Ethereum Asked on December 16, 2021

I have read many questions about oracle services, but I do not understand how they work.
Often I read answers like this: https://ethereum.stackexchange.com/a/9825/5892

Smart contract can not access an external environment…

But how do “Oraclize” or “RealityKeys” work, and how can I build My own oracle service on a public blockchain?

4 Answers

The simplest explanation of how oracles work would be to look at the Chainlink Runlog initiator.

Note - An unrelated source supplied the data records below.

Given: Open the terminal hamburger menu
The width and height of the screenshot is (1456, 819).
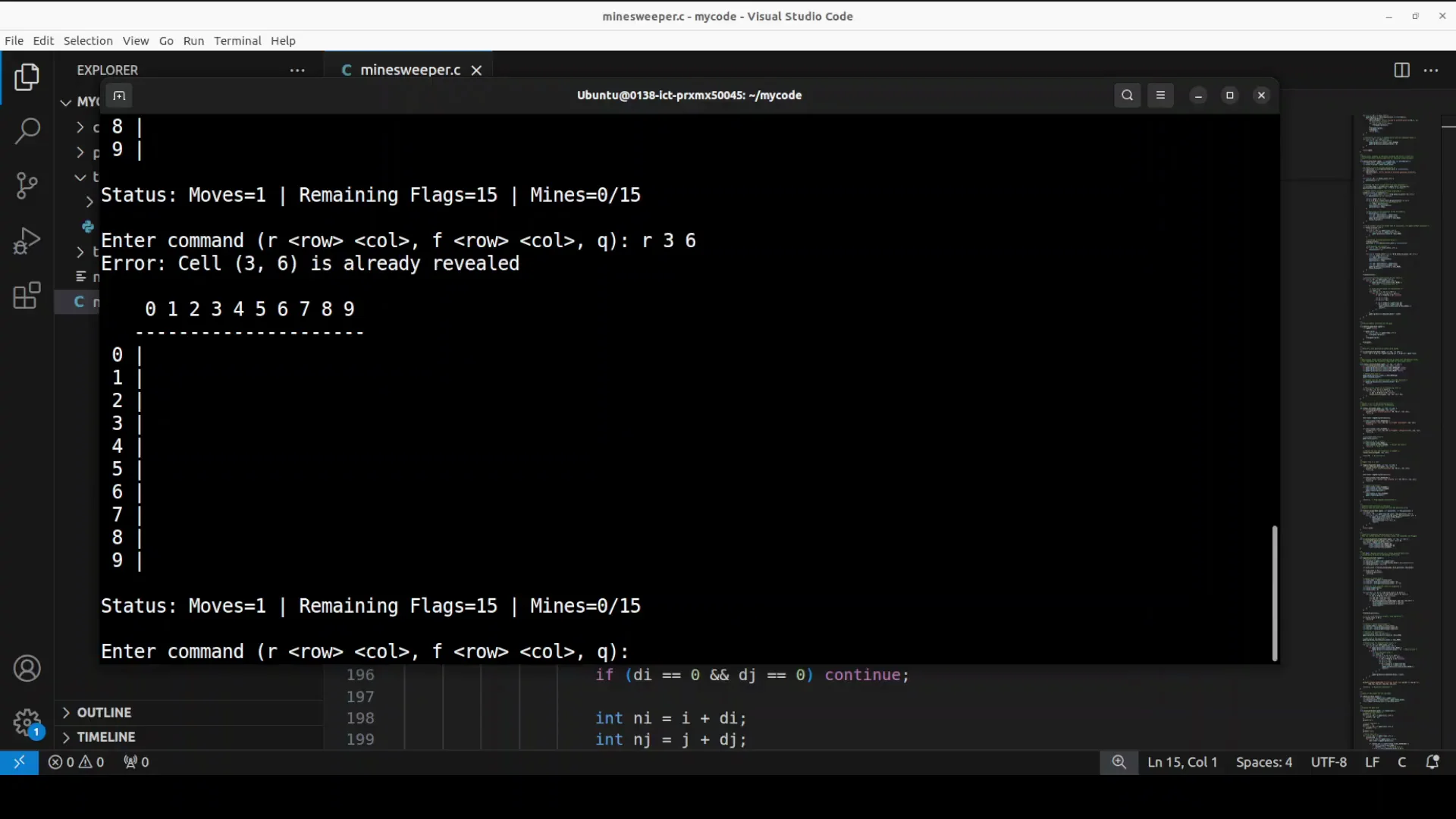Looking at the screenshot, I should click(x=1160, y=95).
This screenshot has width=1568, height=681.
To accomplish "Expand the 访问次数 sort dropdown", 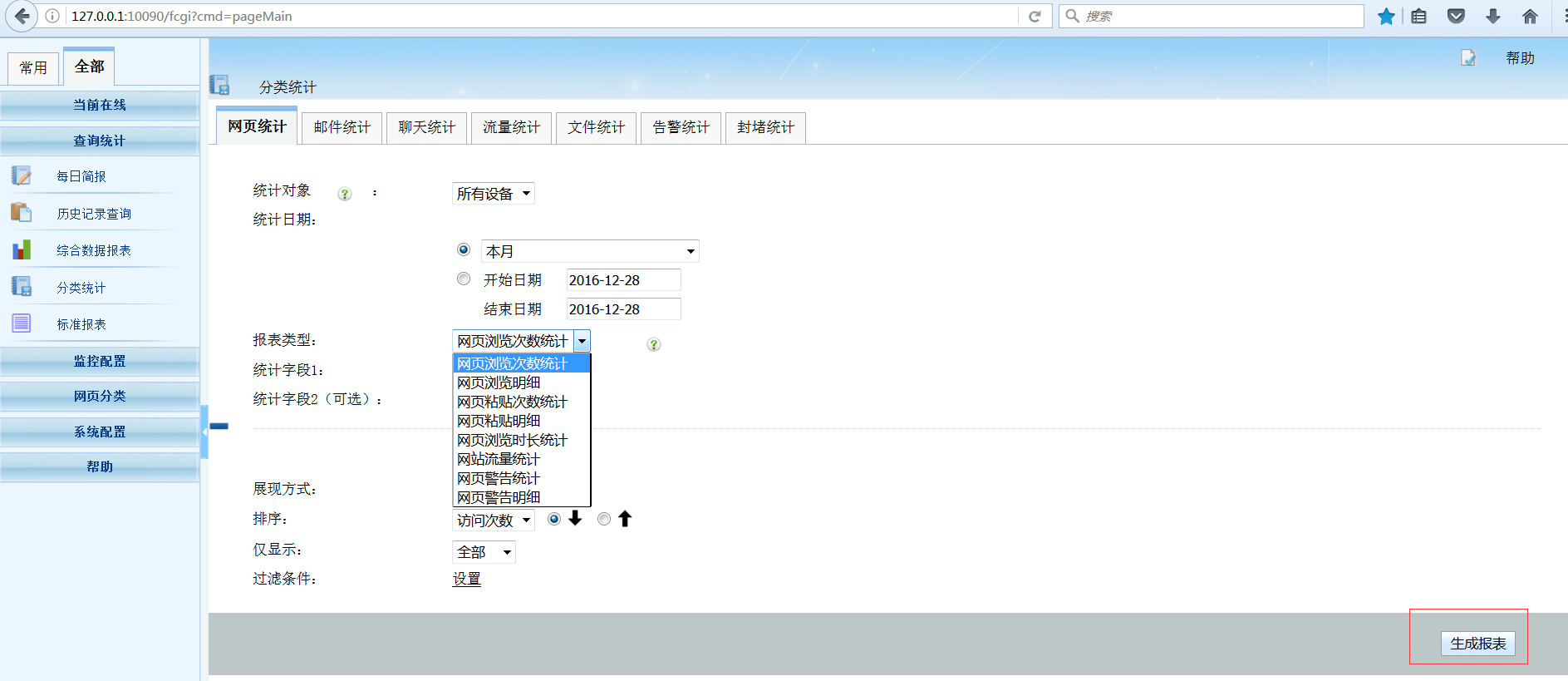I will 493,521.
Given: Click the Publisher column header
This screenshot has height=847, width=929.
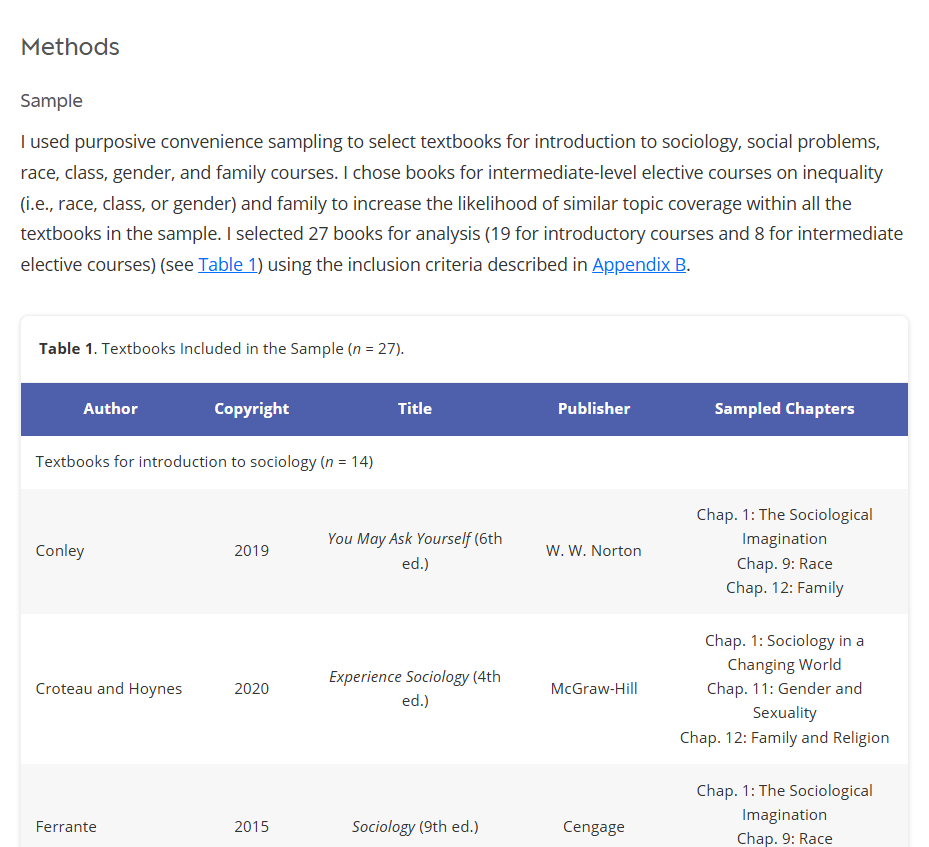Looking at the screenshot, I should [594, 409].
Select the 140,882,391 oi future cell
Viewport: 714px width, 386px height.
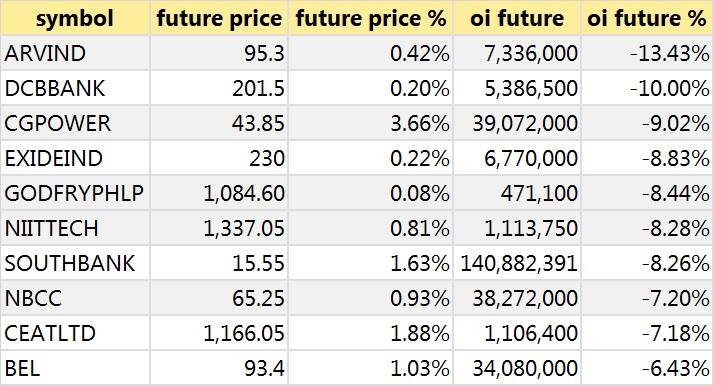[x=517, y=264]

  1. An oracle contract is deployed identifying that it is an oracle service. This is an on-chain contract.
  2. An off-chain service is deployed. This will not be apparent on the ETH chain, but it will be connected to an ETH wallet. This may be something like a VM or docker job that can make API calls.
  3. This VM/off-chain infrastructure will "watch" the ETH chain for transactions that have data identifying using them. The "oracle" will be a combination of this on-chain contract, and this off-chain service.
  4. Another smart contract creates a transaction that calls the specifying ID of this oracle, requesting off-chain data, for example, via an API.
  5. Our oracle sees this transaction, and creates the API call off-chain. When the data is returned from the API call, the oracle creates a new transaction on-chain, with this data.
  6. The smart contract that originally requested the data, now pulls data from this new transaction.

This is it in a very simple nutshell. You'll notice you need gas:

  1. For transactions (ETH)
  2. For oracle (LINK, or other crypto)

Answered by Patrick Collins on December 16, 2021

I'll take a stab at a very high-level overview by describing a generalized goal, the limitations of Smart Contracts, and the outlines of a solution. This will hopefully provide some context for the implementation details.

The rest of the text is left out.